═══ Excerpt to read ═══
Phase 4: Sizing the precondition-violating inputs — the subtraction principle

Good test suites deliberately exercise invalid inputs, not just valid ones. Suppose render has a precondition: high_contrast requires dark_mode=True (high-contrast in light mode is unsupported). How many of the 288 combinations violate it, so you can route them to "expect an error" tests?

Counting the violators directly is fiddly; counting the complement is easy (§15.6). A combination is valid unless it has theme == "high_contrast" and dark_mode == False. The bad set is exactly those combinations, and we size it with the product rule by fixing the two offending fields and leaving the rest free:

Fix theme = "high_contrast" (1 way) and dark_mode = False (1 way).
The remaining fields are free: density (3), locale (4), retries (4).
Bad count $= 1 \times 1 \times 3 \times 4 \times 4 = 48$.

By the subtraction principle, the valid count is (universe) − (bad) $= 288 - 48 = 240$.

def violating_count(total_space, *fixed_field_overcounts):
    """Subtraction principle: bad = product of the free fields once offending fields are fixed."""
    bad = prod(fixed_field_overcounts)    # fix the offending fields, multiply the free ones
    return total_space - bad              # valid = universe - bad

# Bad: theme=high_contrast (1) x dark_mode=False (1) x density(3) x locale(4) x retries(4) = 48.
total = coverage(3, 3, 4, 2, 4)           # 288
print(48, total - 48, violating_count(total, 1, 1, 3, 4, 4))
# Expected output:
# 48 240 48 ... wait

That last line has a deliberate slip — fix it as you read. violating_count returns the valid count ($288 - 48 = 240$), not the bad count, so printing it alongside the literal 48 and total - 48 is inconsistent. The corrected call and output:

total = coverage(3, 3, 4, 2, 4)           # 288
bad = prod((1, 1, 3, 4, 4))               # 48 violating combinations
print(bad, total - bad)
# Expected output:
# 48 240

So 48 of the 288 combinations violate the precondition (route these to error-expecting tests) and 240 are valid (route these to normal assertions). You sized both test buckets with the product rule and the subtraction principle, without listing either. To generate the bad set, filter the full product by the precondition — the constructive complement.

🐛 Find the Error: The buggy line above printed three quantities, the last claiming to be the "bad" count but actually returning the valid count. State which value violating_count truly returns and rewrite the print so all three printed numbers are consistent and correct.

Answer

violating_count(total, 1, 1, 3, 4, 4) returns total - prod(1,1,3,4,4) = 288 - 48 = 240 — the valid count, not the bad count. The function name is misleading: it computes "everything that does not violate." A consistent print is print(bad, total - bad, violating_count(total, 1, 1, 3, 4, 4)) producing 48 240 240, or rename the function to valid_count to match what it returns. The lesson: name a function for what it returns (valid vs. violating), and let the counts cross-check each other.

🔄 Check Your Understanding Suppose a second precondition is added: "locale == "ja" requires density != "compact"." Sketch how you would count the combinations violating at least one of the two preconditions. Which rule joins the two "bad" sets?
═══
▶ **Required action**: Pull out everything in the subtraction-principle walkthrough from "Counting the violators" down to "False (1 way).", copied word for word. The rows that come next are a separate set of material.
═══ Listed records ═══
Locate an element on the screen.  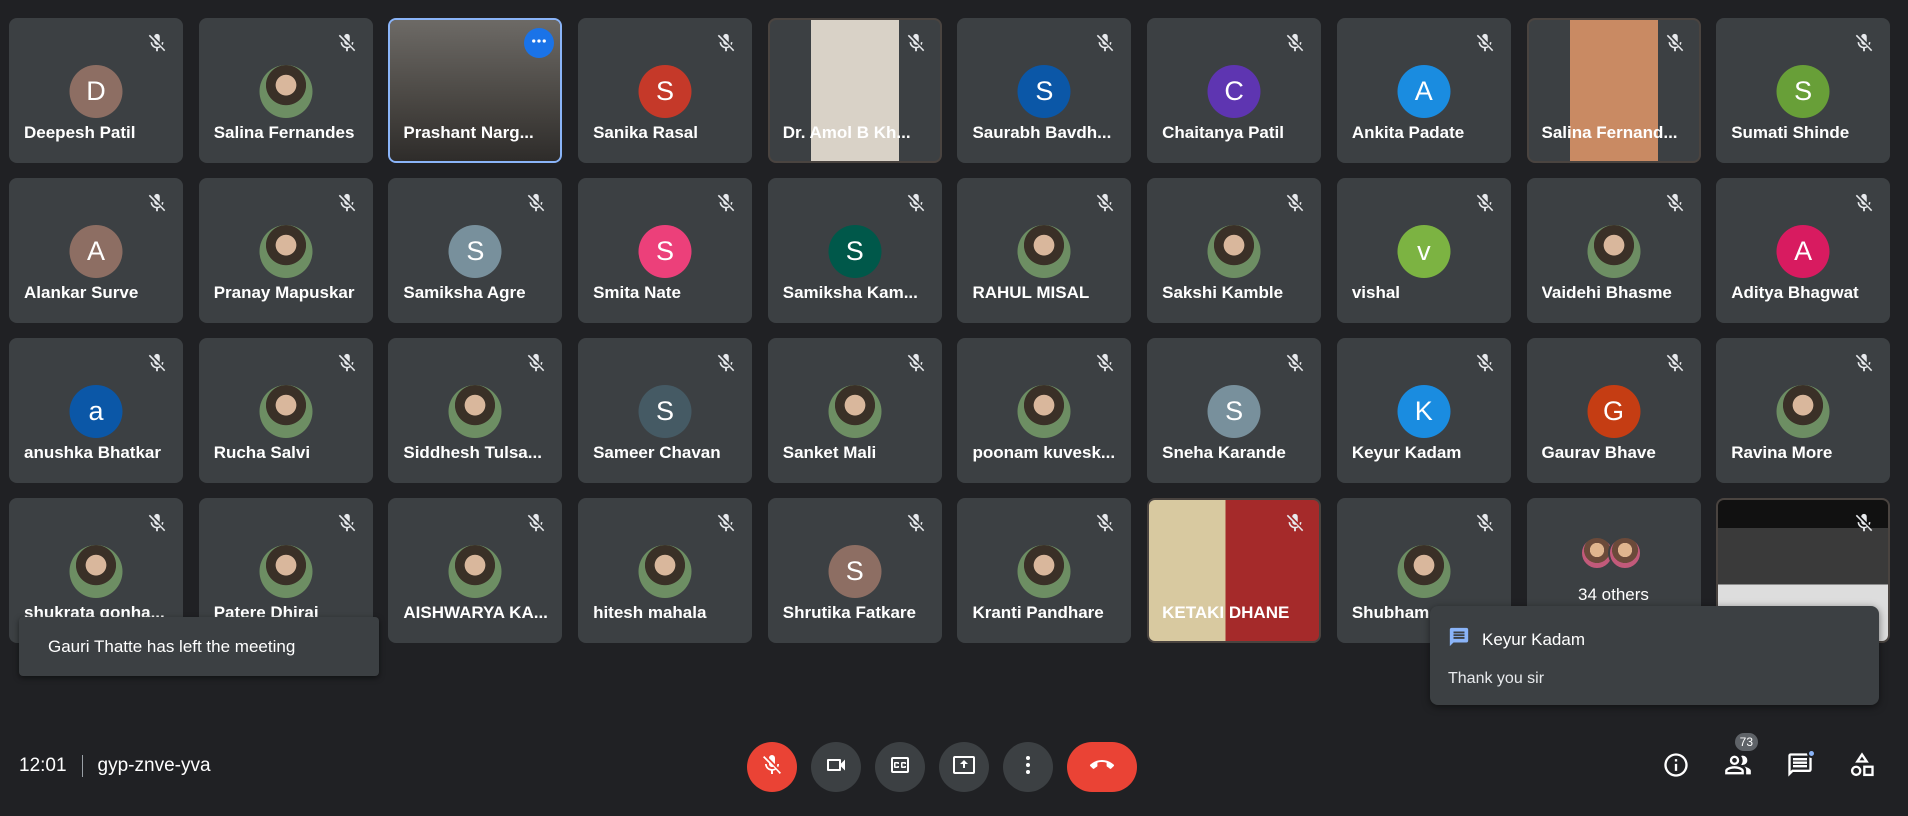
meeting-details: 12:01 gyp-znve-yva is located at coordinates (115, 766).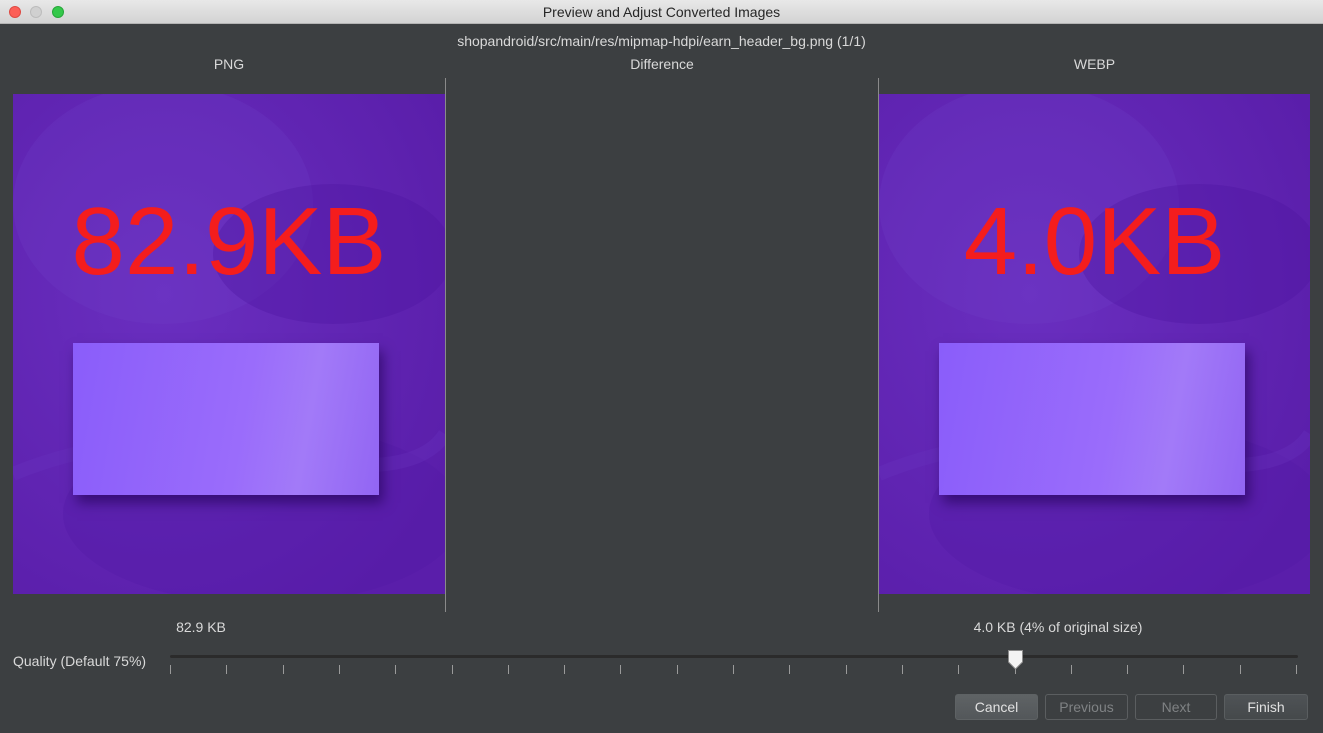  What do you see at coordinates (446, 345) in the screenshot?
I see `panel-divider` at bounding box center [446, 345].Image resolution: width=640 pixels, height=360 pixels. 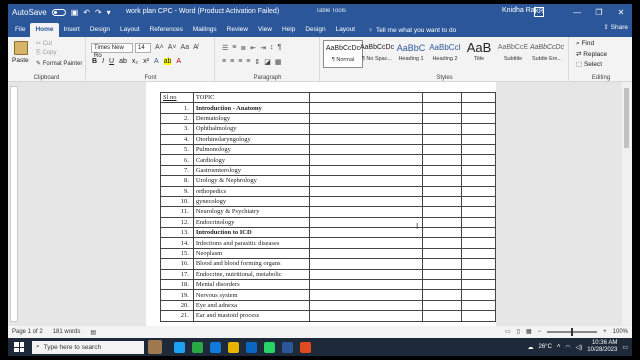 What do you see at coordinates (177, 202) in the screenshot?
I see `row-number: 10.` at bounding box center [177, 202].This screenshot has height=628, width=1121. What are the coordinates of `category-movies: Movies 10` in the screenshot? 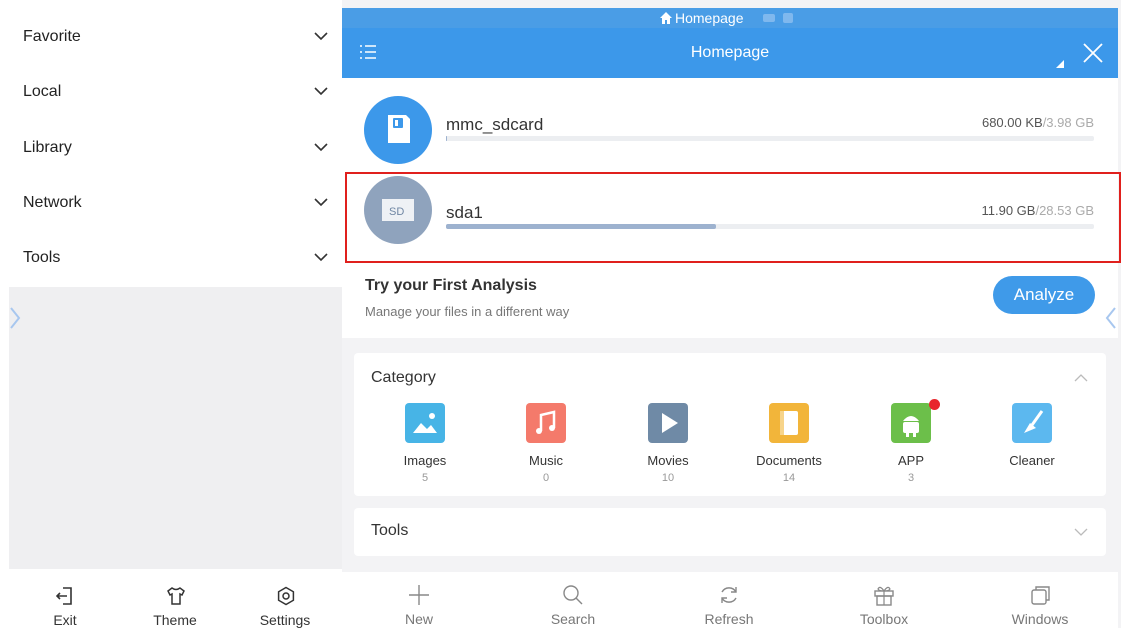 It's located at (668, 446).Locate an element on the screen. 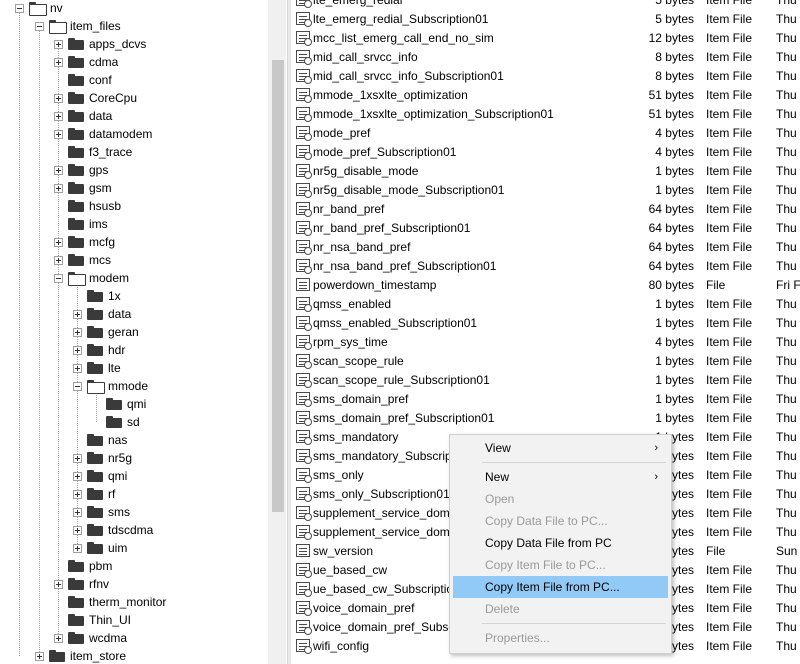  tree-node-hdr: hdr is located at coordinates (99, 350). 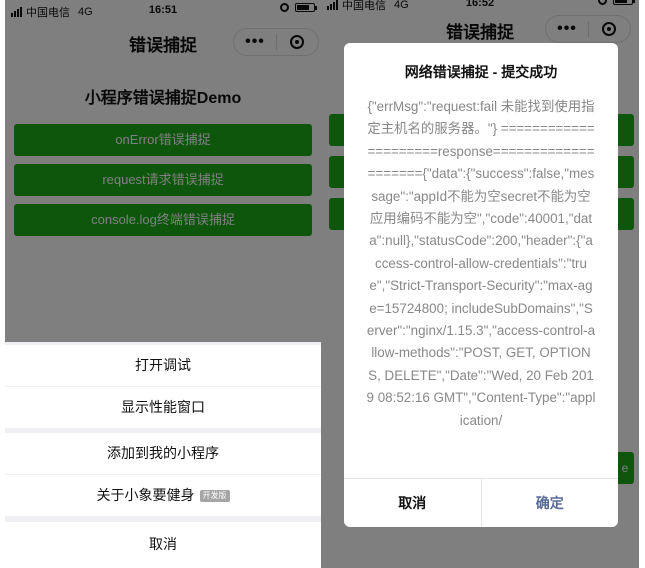 I want to click on dev-version-badge: 开发版, so click(x=214, y=496).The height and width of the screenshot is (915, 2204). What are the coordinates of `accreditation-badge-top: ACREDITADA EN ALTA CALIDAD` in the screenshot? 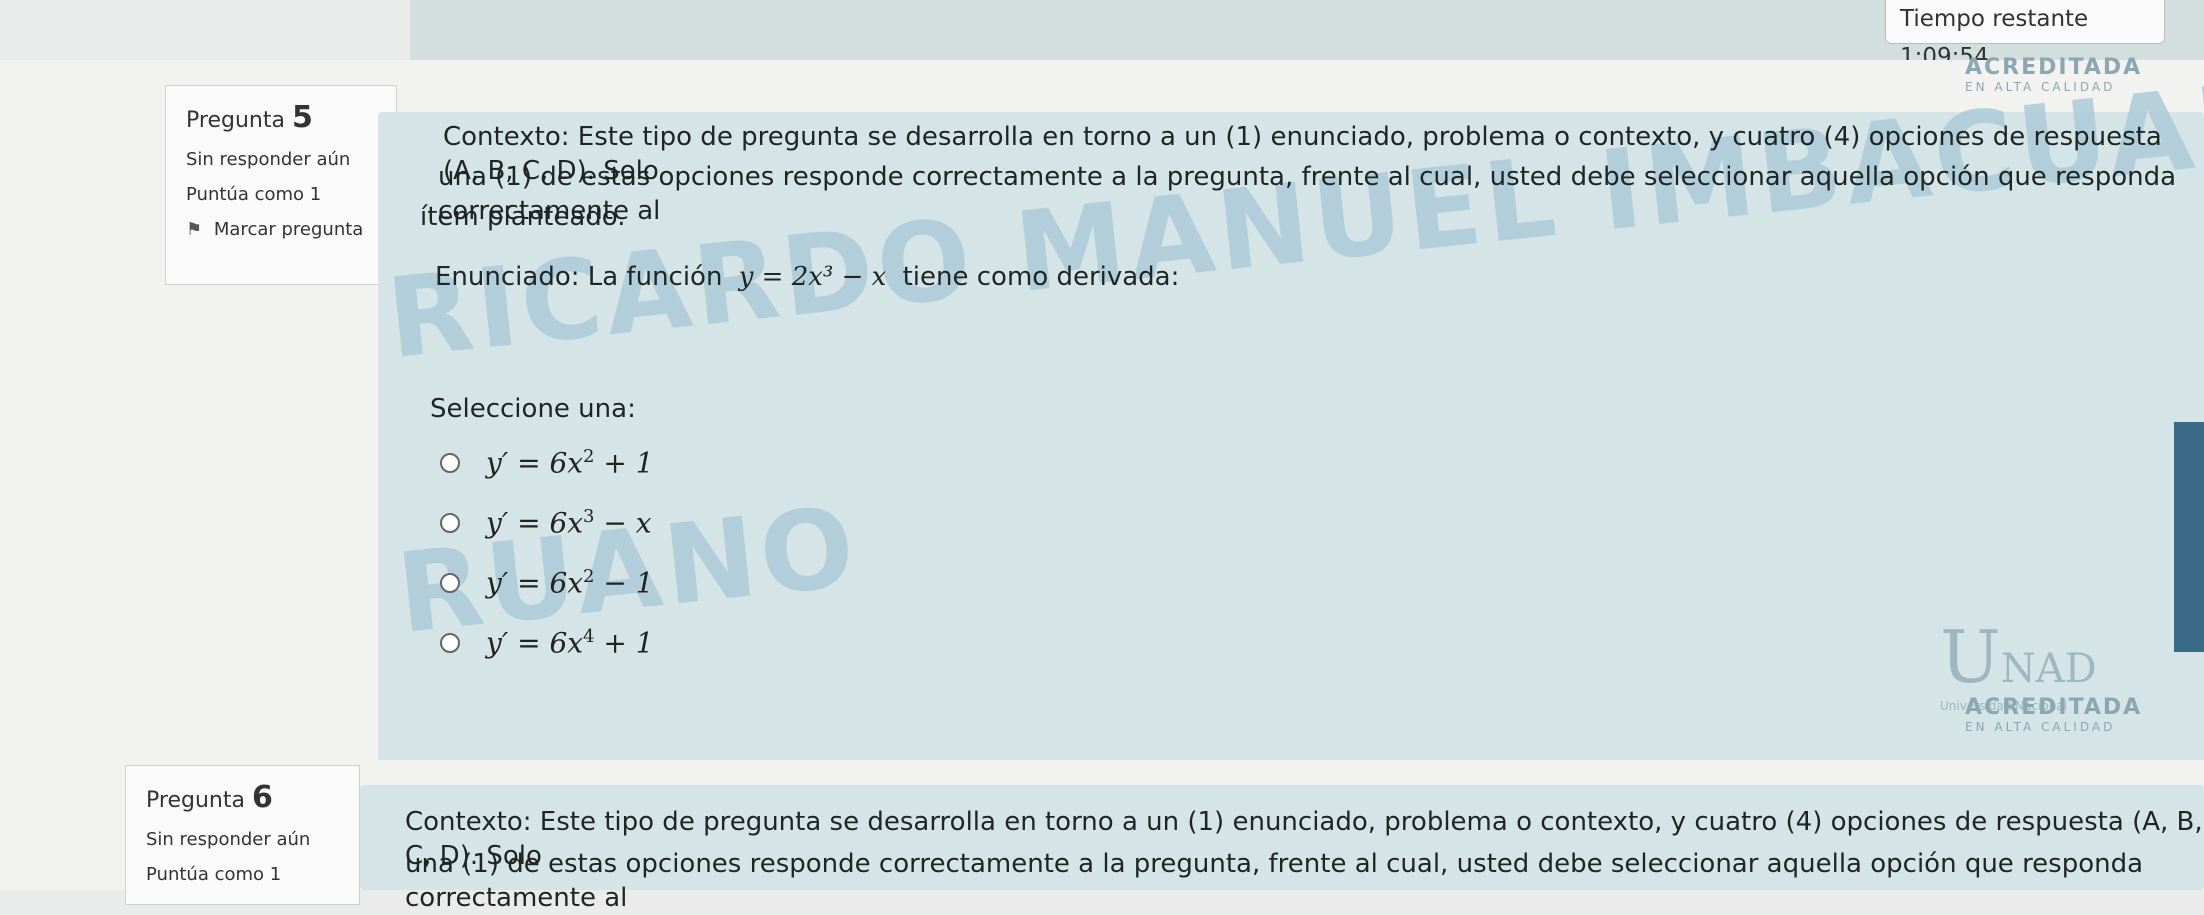 It's located at (2054, 74).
═══
▶ **Completed task**:
Counting the violators directly is fiddly; counting the complement is easy (§15.6). A combination is valid unless it has theme == "high_contrast" and dark_mode == False. The bad set is exactly those combinations, and we size it with the product rule by fixing the two offending fields and leaving the rest free:

Fix theme = "high_contrast" (1 way) and dark_mode = False (1 way).